__Instructions for the task__
Reproduce, with no edits, the line that contains "Ofertas dentista Fuenlabrada (181, 2290)" and all the lines that follow it, ending with the last line of the records.

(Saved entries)
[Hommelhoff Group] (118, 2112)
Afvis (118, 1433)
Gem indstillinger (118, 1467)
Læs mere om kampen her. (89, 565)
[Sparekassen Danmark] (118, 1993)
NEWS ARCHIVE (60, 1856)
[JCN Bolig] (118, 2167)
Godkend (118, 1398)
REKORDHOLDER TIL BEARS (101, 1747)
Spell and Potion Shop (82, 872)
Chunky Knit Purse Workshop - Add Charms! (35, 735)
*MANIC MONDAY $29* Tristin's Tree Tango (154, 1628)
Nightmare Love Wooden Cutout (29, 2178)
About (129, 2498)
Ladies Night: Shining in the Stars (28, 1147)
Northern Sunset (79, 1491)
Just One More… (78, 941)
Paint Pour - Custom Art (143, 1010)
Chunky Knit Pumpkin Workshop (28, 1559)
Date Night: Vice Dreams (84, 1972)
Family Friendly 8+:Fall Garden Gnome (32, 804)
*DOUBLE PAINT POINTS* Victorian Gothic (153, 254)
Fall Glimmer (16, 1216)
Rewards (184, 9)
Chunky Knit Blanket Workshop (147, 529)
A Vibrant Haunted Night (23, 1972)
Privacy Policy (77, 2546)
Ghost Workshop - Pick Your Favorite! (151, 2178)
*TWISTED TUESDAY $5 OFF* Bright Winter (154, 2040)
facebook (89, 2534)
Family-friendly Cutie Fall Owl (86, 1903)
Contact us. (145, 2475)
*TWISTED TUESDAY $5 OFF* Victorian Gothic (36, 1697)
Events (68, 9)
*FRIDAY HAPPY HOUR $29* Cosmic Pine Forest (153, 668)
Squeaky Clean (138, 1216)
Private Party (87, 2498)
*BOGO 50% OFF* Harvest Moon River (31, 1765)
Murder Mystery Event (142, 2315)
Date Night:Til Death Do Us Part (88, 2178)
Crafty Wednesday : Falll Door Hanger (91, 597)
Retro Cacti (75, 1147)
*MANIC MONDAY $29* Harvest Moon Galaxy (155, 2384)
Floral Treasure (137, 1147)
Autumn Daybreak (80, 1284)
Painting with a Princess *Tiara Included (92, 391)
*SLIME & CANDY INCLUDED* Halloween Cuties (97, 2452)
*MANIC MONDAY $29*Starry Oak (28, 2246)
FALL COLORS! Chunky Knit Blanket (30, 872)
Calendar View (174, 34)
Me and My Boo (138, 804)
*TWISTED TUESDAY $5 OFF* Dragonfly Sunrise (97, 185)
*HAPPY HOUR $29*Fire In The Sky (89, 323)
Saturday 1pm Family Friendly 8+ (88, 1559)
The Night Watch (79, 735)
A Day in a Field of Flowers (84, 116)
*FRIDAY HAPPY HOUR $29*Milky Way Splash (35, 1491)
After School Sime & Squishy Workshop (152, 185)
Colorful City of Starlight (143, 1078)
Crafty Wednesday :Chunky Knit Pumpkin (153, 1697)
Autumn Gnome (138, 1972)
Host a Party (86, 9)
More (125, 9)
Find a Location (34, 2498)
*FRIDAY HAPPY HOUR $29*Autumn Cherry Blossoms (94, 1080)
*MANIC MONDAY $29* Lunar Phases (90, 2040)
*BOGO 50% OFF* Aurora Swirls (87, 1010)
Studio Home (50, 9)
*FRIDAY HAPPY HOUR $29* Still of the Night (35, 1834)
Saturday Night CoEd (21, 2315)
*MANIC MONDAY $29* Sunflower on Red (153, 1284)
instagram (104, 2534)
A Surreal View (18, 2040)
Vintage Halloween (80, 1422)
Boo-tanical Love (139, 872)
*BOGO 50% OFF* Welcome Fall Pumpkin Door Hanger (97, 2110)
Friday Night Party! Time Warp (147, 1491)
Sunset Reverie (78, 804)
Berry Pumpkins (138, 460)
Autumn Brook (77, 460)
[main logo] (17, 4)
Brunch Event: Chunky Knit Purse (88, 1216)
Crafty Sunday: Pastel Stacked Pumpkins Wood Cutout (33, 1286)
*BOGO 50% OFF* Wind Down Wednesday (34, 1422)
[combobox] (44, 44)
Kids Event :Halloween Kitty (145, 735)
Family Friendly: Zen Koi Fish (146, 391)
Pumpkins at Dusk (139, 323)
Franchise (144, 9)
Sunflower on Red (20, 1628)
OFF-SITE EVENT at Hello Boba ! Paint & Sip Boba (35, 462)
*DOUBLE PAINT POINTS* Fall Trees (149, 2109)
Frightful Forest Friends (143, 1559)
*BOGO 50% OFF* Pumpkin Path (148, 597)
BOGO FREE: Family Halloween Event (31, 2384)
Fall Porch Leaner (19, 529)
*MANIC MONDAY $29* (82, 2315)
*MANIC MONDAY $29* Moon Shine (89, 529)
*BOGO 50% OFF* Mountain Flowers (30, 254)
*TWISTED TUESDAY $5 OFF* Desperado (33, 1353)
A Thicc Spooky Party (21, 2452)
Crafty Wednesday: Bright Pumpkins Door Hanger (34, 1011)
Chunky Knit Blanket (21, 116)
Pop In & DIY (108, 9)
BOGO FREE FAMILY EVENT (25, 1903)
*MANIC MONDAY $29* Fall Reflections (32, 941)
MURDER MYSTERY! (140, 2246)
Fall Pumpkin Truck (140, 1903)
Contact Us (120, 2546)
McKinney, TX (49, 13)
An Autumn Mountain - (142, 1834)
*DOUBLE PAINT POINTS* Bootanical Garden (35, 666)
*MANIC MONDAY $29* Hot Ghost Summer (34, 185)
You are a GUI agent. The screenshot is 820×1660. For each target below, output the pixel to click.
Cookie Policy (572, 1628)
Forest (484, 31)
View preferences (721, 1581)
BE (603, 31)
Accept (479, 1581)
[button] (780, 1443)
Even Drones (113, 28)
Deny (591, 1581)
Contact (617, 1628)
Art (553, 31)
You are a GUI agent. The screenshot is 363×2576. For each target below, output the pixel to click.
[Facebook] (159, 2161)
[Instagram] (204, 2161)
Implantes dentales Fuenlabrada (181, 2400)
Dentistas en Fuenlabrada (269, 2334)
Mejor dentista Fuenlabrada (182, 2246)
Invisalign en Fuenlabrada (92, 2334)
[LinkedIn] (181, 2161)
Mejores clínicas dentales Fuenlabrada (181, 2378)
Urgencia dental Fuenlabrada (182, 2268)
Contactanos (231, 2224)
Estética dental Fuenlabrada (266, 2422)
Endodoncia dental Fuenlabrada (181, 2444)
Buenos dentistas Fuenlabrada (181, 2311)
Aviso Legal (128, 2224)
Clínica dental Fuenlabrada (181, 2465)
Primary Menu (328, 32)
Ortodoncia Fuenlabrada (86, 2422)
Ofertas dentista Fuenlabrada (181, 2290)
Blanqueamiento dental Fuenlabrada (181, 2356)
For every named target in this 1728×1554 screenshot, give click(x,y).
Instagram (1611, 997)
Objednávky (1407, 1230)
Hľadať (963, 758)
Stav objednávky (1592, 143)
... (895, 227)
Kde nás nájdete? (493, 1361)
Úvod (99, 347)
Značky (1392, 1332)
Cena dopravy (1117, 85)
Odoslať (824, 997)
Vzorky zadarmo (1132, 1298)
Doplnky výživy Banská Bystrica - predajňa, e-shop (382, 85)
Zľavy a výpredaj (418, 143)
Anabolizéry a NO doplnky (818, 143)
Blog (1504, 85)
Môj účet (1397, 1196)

__Solution to this task__
Ofertas dentista Fuenlabrada (181, 2290)
Blanqueamiento dental Fuenlabrada (181, 2356)
For every named target in this 1728×1554 screenshot, give click(x,y).
Instagram (1611, 997)
Objednávky (1407, 1230)
Hľadať (963, 758)
Stav objednávky (1592, 143)
... (895, 227)
Kde nás nájdete? (493, 1361)
Úvod (99, 347)
Značky (1392, 1332)
Cena dopravy (1117, 85)
Odoslať (824, 997)
Vzorky zadarmo (1132, 1298)
Doplnky výživy Banská Bystrica - predajňa, e-shop (382, 85)
Zľavy a výpredaj (418, 143)
Anabolizéry a NO doplnky (818, 143)
Blog (1504, 85)
Môj účet (1397, 1196)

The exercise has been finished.